**Task instructions:**
Scan the entries below for the word "Cancel". Copy out every line in which it occurs.

**Record set:**
····················

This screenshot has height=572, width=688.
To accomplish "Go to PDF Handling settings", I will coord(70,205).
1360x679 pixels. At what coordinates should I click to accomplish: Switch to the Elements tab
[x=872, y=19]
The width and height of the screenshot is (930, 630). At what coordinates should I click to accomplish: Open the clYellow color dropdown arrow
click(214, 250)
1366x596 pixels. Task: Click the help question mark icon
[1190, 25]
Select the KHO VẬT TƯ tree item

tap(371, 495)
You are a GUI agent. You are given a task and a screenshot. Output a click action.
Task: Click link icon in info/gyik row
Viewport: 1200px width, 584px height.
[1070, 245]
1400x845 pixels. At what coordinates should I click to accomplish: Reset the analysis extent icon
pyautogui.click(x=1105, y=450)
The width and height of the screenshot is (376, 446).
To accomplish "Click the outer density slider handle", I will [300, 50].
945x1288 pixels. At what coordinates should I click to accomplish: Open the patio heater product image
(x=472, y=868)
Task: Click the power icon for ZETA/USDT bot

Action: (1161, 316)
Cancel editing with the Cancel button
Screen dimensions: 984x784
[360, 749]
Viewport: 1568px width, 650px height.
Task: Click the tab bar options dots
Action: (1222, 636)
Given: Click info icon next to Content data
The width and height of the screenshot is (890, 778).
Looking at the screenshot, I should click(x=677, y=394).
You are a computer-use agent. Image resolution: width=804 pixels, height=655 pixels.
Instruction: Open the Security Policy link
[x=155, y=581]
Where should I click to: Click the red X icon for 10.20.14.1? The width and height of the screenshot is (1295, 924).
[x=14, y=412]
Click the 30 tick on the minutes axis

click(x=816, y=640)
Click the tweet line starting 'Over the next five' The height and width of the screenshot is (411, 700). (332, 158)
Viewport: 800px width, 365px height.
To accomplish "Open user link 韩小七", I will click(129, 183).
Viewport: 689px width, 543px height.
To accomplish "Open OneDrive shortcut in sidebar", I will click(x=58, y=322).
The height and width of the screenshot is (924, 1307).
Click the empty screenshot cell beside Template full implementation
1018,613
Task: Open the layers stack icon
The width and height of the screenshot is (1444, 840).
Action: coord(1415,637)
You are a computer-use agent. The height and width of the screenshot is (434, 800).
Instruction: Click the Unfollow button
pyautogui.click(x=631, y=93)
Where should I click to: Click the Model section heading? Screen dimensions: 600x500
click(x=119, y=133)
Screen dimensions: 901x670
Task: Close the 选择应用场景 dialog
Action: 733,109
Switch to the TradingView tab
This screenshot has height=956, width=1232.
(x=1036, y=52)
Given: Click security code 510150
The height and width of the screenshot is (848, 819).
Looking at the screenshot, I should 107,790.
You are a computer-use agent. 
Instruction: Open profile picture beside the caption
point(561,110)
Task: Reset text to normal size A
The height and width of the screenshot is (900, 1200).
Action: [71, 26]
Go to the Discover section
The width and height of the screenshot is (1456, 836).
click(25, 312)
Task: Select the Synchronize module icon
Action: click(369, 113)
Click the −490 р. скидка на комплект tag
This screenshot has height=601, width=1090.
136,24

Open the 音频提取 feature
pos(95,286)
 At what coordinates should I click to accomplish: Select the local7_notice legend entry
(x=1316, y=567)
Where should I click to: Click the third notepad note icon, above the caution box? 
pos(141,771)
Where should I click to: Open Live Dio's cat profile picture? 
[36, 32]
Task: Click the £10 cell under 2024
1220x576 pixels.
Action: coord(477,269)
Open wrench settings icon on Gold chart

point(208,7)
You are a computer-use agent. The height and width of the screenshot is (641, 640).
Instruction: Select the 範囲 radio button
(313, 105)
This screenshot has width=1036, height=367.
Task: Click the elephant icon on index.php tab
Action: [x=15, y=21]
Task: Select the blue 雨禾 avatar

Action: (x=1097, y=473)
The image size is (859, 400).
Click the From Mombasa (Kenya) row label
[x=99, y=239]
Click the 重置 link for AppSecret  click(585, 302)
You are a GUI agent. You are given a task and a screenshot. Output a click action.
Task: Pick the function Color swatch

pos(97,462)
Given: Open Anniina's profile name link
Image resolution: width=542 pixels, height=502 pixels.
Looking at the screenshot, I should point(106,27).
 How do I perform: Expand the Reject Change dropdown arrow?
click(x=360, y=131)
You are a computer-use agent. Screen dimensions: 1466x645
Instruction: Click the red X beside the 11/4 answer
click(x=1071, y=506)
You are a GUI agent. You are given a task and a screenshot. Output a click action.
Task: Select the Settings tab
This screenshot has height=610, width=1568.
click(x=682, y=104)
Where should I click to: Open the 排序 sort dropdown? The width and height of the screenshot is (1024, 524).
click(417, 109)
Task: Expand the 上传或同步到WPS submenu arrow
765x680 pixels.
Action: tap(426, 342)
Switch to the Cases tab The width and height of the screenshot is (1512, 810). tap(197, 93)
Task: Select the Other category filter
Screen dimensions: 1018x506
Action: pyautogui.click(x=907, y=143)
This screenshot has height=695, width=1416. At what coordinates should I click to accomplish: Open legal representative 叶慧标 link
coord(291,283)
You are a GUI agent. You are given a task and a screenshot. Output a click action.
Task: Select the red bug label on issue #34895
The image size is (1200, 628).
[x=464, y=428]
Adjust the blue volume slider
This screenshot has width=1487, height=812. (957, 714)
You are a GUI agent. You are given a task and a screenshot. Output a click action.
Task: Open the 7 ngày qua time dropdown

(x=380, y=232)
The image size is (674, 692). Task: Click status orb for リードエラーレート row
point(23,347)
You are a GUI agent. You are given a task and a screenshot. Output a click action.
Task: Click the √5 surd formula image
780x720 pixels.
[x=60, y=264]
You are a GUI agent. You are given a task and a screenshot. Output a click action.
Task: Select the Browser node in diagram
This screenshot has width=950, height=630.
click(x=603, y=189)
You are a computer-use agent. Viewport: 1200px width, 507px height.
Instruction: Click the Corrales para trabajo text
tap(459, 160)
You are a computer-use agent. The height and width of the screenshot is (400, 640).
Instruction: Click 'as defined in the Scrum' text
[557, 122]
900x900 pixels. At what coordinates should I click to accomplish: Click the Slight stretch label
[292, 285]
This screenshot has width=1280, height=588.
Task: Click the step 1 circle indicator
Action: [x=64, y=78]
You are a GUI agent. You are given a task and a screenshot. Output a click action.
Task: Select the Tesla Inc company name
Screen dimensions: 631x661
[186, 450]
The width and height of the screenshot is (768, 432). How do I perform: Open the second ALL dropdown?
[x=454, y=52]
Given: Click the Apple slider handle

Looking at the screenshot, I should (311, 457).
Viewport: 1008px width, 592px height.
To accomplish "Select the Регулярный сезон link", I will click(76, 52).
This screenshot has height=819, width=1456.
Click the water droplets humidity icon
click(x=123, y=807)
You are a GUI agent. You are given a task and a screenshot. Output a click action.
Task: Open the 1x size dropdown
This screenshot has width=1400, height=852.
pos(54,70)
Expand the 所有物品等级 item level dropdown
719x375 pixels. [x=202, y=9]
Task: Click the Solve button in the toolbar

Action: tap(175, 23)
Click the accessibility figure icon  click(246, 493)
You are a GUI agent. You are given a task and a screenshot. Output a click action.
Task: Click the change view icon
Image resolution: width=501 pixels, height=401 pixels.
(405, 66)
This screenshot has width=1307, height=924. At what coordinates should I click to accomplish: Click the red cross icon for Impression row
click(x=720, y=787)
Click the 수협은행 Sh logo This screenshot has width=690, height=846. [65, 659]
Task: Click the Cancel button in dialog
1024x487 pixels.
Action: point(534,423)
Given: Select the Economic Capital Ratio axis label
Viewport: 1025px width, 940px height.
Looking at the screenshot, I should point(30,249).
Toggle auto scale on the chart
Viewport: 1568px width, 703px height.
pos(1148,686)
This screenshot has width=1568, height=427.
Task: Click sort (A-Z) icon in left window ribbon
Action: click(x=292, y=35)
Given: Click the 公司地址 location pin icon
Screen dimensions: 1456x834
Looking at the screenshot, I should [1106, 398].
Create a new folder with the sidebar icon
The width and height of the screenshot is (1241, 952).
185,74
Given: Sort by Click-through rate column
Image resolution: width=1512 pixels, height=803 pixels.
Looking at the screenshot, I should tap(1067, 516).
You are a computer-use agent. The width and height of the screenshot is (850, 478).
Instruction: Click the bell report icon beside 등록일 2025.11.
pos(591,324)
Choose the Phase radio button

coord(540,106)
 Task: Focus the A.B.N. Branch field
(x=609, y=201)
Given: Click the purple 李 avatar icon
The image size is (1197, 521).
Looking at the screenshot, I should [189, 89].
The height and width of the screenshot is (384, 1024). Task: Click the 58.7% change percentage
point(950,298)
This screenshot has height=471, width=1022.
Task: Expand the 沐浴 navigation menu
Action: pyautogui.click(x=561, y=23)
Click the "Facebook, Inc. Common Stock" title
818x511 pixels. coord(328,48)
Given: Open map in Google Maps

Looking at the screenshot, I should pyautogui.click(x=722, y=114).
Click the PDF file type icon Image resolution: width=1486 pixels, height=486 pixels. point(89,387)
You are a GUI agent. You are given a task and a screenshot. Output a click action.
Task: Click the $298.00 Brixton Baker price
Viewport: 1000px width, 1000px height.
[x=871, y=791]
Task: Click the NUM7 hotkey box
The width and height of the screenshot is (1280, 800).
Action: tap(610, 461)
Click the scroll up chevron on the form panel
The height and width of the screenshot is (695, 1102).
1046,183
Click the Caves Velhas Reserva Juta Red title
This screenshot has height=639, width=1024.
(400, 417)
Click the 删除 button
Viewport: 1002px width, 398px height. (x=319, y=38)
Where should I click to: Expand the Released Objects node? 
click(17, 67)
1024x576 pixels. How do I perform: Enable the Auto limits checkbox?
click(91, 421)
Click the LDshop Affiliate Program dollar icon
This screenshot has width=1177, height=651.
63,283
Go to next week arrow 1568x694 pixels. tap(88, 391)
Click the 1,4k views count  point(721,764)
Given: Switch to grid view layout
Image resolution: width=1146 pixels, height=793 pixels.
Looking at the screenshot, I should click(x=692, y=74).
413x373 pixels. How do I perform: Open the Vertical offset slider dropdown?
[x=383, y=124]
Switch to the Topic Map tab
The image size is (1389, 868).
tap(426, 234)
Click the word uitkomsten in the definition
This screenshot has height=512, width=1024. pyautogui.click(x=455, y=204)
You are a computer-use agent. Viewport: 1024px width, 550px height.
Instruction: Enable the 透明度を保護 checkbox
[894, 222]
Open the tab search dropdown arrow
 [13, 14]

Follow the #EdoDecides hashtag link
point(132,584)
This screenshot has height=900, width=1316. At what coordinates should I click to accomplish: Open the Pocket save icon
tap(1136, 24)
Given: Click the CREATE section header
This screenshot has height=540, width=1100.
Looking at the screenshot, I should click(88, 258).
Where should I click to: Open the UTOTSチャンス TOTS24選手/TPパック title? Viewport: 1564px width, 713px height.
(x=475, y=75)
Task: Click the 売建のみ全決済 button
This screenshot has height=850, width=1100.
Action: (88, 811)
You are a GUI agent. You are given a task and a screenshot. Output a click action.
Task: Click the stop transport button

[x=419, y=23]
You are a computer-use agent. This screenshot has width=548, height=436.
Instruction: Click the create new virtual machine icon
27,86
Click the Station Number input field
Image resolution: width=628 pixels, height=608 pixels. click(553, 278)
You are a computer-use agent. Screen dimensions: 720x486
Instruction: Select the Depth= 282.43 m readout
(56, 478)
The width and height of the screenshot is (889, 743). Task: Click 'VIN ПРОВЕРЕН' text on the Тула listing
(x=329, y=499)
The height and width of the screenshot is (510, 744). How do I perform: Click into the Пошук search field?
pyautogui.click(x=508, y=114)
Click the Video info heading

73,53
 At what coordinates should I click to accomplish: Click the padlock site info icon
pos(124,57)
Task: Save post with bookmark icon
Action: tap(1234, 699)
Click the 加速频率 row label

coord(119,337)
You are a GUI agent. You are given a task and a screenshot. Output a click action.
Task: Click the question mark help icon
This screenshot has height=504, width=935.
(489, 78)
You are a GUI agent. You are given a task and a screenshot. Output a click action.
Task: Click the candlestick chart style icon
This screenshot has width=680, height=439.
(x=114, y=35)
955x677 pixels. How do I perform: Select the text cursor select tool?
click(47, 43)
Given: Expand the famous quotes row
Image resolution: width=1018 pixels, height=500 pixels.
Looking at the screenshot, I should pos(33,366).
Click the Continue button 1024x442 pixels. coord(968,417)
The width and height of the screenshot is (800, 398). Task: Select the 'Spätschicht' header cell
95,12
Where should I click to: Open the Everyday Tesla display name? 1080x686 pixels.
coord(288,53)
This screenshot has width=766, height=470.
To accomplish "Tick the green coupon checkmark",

····················

**Task answer:**
Cancel editing with the Cancel button
Task: Click the Cancel button in dialog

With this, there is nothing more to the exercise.